• **Directions for this task**
For this exercise, repeat the records below exactly as written.

• **Supplied entries**
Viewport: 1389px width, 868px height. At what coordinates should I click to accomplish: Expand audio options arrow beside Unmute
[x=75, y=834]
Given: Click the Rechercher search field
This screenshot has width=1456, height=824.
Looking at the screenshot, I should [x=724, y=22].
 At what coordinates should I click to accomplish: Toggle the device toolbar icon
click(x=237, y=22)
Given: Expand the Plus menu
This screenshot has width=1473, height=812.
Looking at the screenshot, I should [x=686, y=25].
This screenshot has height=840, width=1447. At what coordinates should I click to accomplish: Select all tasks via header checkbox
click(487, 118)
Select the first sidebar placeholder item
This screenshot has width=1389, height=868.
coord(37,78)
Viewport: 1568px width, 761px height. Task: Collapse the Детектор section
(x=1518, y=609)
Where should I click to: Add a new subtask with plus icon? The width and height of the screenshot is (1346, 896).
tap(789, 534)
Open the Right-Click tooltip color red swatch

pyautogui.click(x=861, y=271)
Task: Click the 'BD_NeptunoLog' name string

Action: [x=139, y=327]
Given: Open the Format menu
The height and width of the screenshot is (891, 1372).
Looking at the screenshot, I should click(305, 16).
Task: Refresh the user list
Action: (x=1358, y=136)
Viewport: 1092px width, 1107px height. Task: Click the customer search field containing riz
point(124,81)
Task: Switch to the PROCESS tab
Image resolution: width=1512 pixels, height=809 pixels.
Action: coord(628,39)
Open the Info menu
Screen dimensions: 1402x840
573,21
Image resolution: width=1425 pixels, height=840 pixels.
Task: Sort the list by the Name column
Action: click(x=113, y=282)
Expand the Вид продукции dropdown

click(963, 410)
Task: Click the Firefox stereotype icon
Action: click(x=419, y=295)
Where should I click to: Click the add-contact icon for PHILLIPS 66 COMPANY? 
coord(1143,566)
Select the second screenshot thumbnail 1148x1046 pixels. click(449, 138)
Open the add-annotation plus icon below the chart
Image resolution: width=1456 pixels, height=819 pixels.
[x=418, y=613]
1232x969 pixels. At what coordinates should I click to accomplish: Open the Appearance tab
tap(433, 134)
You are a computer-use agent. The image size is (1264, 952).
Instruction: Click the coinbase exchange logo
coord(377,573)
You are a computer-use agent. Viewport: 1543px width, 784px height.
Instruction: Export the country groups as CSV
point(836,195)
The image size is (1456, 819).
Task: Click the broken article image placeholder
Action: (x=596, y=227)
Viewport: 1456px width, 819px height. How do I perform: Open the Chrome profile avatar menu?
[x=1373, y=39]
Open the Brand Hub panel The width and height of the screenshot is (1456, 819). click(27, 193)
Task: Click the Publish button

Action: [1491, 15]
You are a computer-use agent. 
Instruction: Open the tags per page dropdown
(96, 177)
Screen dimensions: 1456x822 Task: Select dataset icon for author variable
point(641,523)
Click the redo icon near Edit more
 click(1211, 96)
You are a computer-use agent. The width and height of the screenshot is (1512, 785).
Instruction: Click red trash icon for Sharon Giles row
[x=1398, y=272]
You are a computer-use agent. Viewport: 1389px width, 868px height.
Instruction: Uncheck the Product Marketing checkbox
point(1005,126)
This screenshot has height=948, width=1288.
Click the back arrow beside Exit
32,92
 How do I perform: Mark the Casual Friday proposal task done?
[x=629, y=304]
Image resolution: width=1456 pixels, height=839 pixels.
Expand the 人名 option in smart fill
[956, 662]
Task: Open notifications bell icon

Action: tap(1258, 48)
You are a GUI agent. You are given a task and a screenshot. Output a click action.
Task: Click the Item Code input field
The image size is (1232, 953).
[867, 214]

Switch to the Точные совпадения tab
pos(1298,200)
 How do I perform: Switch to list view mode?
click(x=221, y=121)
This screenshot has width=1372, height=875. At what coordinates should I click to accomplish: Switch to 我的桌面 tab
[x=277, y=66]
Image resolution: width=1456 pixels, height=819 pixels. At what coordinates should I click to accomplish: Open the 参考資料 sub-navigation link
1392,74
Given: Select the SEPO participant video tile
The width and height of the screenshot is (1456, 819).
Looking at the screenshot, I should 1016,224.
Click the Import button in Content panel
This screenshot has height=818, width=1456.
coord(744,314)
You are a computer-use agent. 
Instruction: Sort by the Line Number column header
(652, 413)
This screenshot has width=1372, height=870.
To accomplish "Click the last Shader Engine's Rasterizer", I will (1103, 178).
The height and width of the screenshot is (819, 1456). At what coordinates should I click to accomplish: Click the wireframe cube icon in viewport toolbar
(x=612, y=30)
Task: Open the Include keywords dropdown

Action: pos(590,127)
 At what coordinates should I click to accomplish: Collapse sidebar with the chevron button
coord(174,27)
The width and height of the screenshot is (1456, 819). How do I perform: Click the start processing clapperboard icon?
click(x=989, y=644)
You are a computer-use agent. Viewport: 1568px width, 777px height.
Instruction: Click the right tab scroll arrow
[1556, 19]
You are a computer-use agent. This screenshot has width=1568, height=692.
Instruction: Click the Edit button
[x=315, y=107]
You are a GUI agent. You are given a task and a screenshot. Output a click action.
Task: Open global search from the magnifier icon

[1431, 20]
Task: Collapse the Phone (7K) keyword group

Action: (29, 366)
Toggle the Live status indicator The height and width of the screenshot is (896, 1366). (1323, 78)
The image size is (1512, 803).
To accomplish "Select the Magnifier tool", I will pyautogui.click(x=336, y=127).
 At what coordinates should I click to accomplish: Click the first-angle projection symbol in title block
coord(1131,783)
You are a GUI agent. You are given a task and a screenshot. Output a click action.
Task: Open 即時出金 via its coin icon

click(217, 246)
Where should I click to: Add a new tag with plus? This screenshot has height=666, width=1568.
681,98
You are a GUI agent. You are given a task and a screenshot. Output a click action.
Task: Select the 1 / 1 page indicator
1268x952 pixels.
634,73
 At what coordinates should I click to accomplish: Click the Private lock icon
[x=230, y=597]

• **Answer to the problem**
Viewport: 1389px width, 868px height. At what coordinates should I click to accomplish: Expand audio options arrow beside Unmute
[x=75, y=834]
Given: Click the Rechercher search field
This screenshot has width=1456, height=824.
Looking at the screenshot, I should [x=724, y=22].
 At what coordinates should I click to accomplish: Toggle the device toolbar icon
click(x=237, y=22)
Given: Expand the Plus menu
This screenshot has width=1473, height=812.
Looking at the screenshot, I should [x=686, y=25].
This screenshot has height=840, width=1447. At what coordinates should I click to accomplish: Select all tasks via header checkbox
click(487, 118)
Select the first sidebar placeholder item
This screenshot has width=1389, height=868.
coord(37,78)
Viewport: 1568px width, 761px height. Task: Collapse the Детектор section
(x=1518, y=609)
Where should I click to: Add a new subtask with plus icon? The width and height of the screenshot is (1346, 896).
tap(789, 534)
Open the Right-Click tooltip color red swatch

pyautogui.click(x=861, y=271)
Task: Click the 'BD_NeptunoLog' name string

Action: [x=139, y=327]
Given: Open the Format menu
The height and width of the screenshot is (891, 1372).
Looking at the screenshot, I should click(305, 16).
Task: Refresh the user list
Action: (x=1358, y=136)
Viewport: 1092px width, 1107px height. Task: Click the customer search field containing riz
point(124,81)
Task: Switch to the PROCESS tab
Image resolution: width=1512 pixels, height=809 pixels.
Action: coord(628,39)
Open the Info menu
Screen dimensions: 1402x840
573,21
Image resolution: width=1425 pixels, height=840 pixels.
Task: Sort the list by the Name column
Action: click(x=113, y=282)
Expand the Вид продукции dropdown

click(963, 410)
Task: Click the Firefox stereotype icon
Action: click(x=419, y=295)
Where should I click to: Click the add-contact icon for PHILLIPS 66 COMPANY? 
coord(1143,566)
Select the second screenshot thumbnail 1148x1046 pixels. click(449, 138)
Open the add-annotation plus icon below the chart
Image resolution: width=1456 pixels, height=819 pixels.
[x=418, y=613]
1232x969 pixels. At what coordinates should I click to accomplish: Open the Appearance tab
tap(433, 134)
You are a computer-use agent. The image size is (1264, 952).
Instruction: Click the coinbase exchange logo
coord(377,573)
You are a computer-use agent. Viewport: 1543px width, 784px height.
Instruction: Export the country groups as CSV
point(836,195)
The image size is (1456, 819).
Task: Click the broken article image placeholder
Action: (x=596, y=227)
Viewport: 1456px width, 819px height. How do I perform: Open the Chrome profile avatar menu?
[x=1373, y=39]
Open the Brand Hub panel The width and height of the screenshot is (1456, 819). click(27, 193)
Task: Click the Publish button

Action: [1491, 15]
You are a computer-use agent. 
Instruction: Open the tags per page dropdown
(96, 177)
Screen dimensions: 1456x822 Task: Select dataset icon for author variable
point(641,523)
Click the redo icon near Edit more
 click(1211, 96)
You are a computer-use agent. The width and height of the screenshot is (1512, 785).
Instruction: Click red trash icon for Sharon Giles row
[x=1398, y=272]
You are a computer-use agent. Viewport: 1389px width, 868px height.
Instruction: Uncheck the Product Marketing checkbox
point(1005,126)
This screenshot has height=948, width=1288.
Click the back arrow beside Exit
32,92
 How do I perform: Mark the Casual Friday proposal task done?
[x=629, y=304]
Image resolution: width=1456 pixels, height=839 pixels.
Expand the 人名 option in smart fill
[956, 662]
Task: Open notifications bell icon

Action: tap(1258, 48)
You are a GUI agent. You are given a task and a screenshot. Output a click action.
Task: Click the Item Code input field
The image size is (1232, 953).
[867, 214]

Switch to the Точные совпадения tab
pos(1298,200)
 How do I perform: Switch to list view mode?
click(x=221, y=121)
This screenshot has width=1372, height=875. At what coordinates should I click to accomplish: Switch to 我的桌面 tab
[x=277, y=66]
Image resolution: width=1456 pixels, height=819 pixels. At what coordinates should I click to accomplish: Open the 参考資料 sub-navigation link
1392,74
Given: Select the SEPO participant video tile
The width and height of the screenshot is (1456, 819).
Looking at the screenshot, I should 1016,224.
Click the Import button in Content panel
This screenshot has height=818, width=1456.
coord(744,314)
You are a computer-use agent. 
Instruction: Sort by the Line Number column header
(652, 413)
This screenshot has width=1372, height=870.
To accomplish "Click the last Shader Engine's Rasterizer", I will (1103, 178).
The height and width of the screenshot is (819, 1456). At what coordinates should I click to accomplish: Click the wireframe cube icon in viewport toolbar
(x=612, y=30)
Task: Open the Include keywords dropdown

Action: pos(590,127)
 At what coordinates should I click to accomplish: Collapse sidebar with the chevron button
coord(174,27)
The width and height of the screenshot is (1456, 819). How do I perform: Click the start processing clapperboard icon?
click(x=989, y=644)
You are a computer-use agent. Viewport: 1568px width, 777px height.
Instruction: Click the right tab scroll arrow
[1556, 19]
You are a computer-use agent. This screenshot has width=1568, height=692.
Instruction: Click the Edit button
[x=315, y=107]
You are a GUI agent. You are given a task and a screenshot. Output a click action.
Task: Open global search from the magnifier icon

[1431, 20]
Task: Collapse the Phone (7K) keyword group

Action: (29, 366)
Toggle the Live status indicator The height and width of the screenshot is (896, 1366). (1323, 78)
The image size is (1512, 803).
To accomplish "Select the Magnifier tool", I will pyautogui.click(x=336, y=127).
 At what coordinates should I click to accomplish: Click the first-angle projection symbol in title block
coord(1131,783)
You are a GUI agent. You are given a task and a screenshot. Output a click action.
Task: Open 即時出金 via its coin icon

click(217, 246)
Where should I click to: Add a new tag with plus? This screenshot has height=666, width=1568.
681,98
You are a GUI agent. You are given a task and a screenshot. Output a click action.
Task: Select the 1 / 1 page indicator
1268x952 pixels.
634,73
 At what coordinates should I click to accomplish: Click the Private lock icon
[x=230, y=597]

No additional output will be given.